Example: In a medical text, “headache” and “sensitivity to light” might point toward “migraine,” while “nasal congestion” might point toward “sinusitis.” The graph shows these arrows so you can see the model’s reasoning at a glance.
What did they find, and why does it matter?
- The maps predicted the model’s behavior well When they used the immediate “parent” concepts (the ones with arrows pointing into a node) to predict that node (either a concept or the final answer), they did better than using other random sets of concepts. This suggests the discovered graphs capture meaningful cause-and-effect links in the model’s reasoning.
- The “what-if” chains made the maps better and more stable By generating targeted counterfactuals, they filled in missing combinations of concepts. This led to more accurate and more consistent graphs. Over time, the graphs stabilized—adding more counterfactuals stopped changing the structure, which is a good sign.

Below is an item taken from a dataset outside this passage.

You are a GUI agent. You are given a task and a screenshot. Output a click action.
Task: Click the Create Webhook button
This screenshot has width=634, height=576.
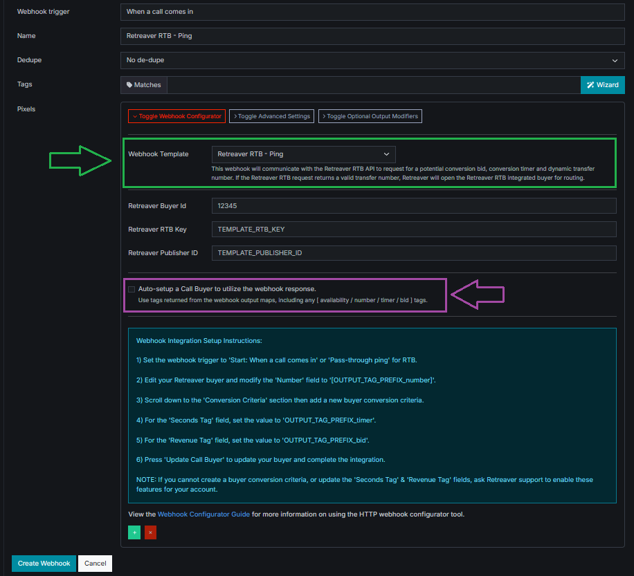pyautogui.click(x=44, y=564)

- Different tasks and models use different reasoning styles On a structured, synthetic medical task, different LLMs found similar concepts (like key symptoms) and reasoning patterns. But on messy, real-world tasks (movie review sentiment and “LLM-as-a-judge” preferences), models sometimes used different concepts and different graph structures. This tells us that models may perform similarly but “think” differently—a big deal if you care about fairness, safety, or alignment with expert expectations.
Why it matters: These concept-level maps help people see not just what the model decided, but why. That’s useful for doctors, judges, teachers, or anyone who needs transparent AI. It can reveal hidden shortcuts, biases, or misunderstandings, and help users choose and trust the right model.

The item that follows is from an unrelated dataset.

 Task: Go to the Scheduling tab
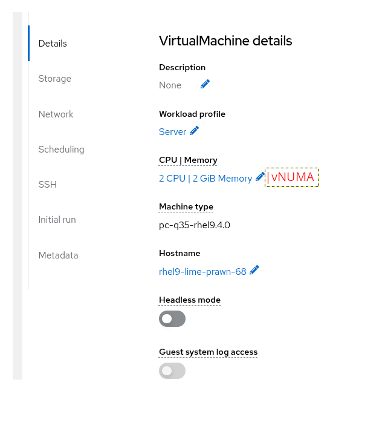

What’s the potential impact?
- More trustworthy AI decisions Clear maps of cause-and-effect can help catch biases and errors before they cause harm, especially in high-stakes areas like health or law.

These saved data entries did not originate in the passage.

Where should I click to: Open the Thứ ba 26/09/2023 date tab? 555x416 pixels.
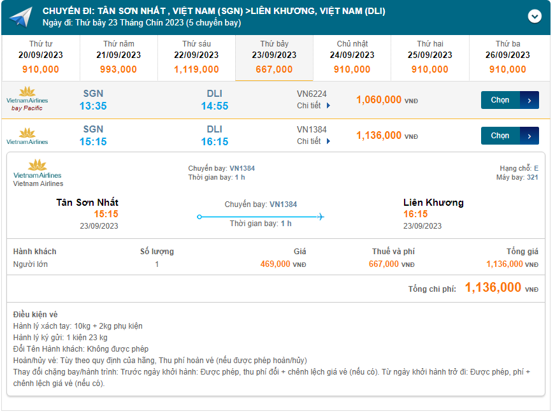[508, 57]
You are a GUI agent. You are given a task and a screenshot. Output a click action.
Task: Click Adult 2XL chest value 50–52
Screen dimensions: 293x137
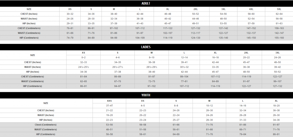tap(195, 14)
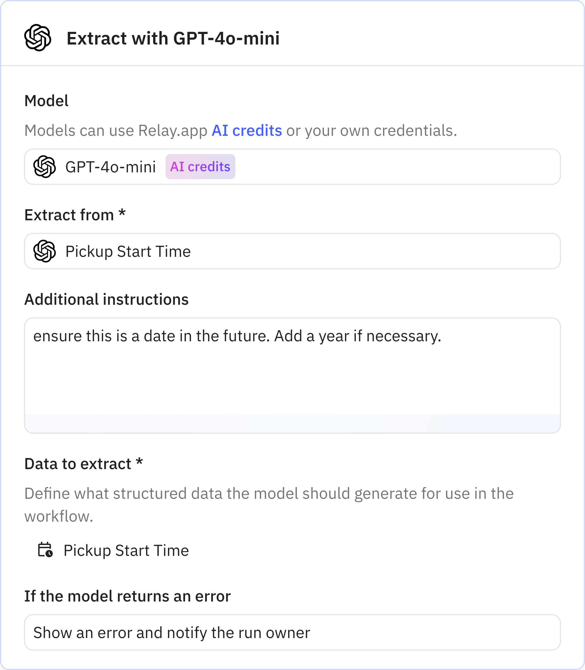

- Easier model comparison and auditing If two models both score well but for different reasons, these graphs show which one aligns better with your values or rules.
- A foundation for better explanations Instead of one-off explanations for single cases, this approach gives a global picture of how the model reasons across many cases.
The authors also note challenges: the method relies on the model to describe its own concepts and to write good “what-if” texts, and some parts of the evaluation focus on the most direct links rather than very long chains. Still, this is a strong step toward making AI reasoning more visible and understandable.
Knowledge Gaps
Unresolved knowledge gaps, limitations, and open questions
Below is a single, concrete list of gaps and open questions that remain after this work, framed to inform follow‑up research.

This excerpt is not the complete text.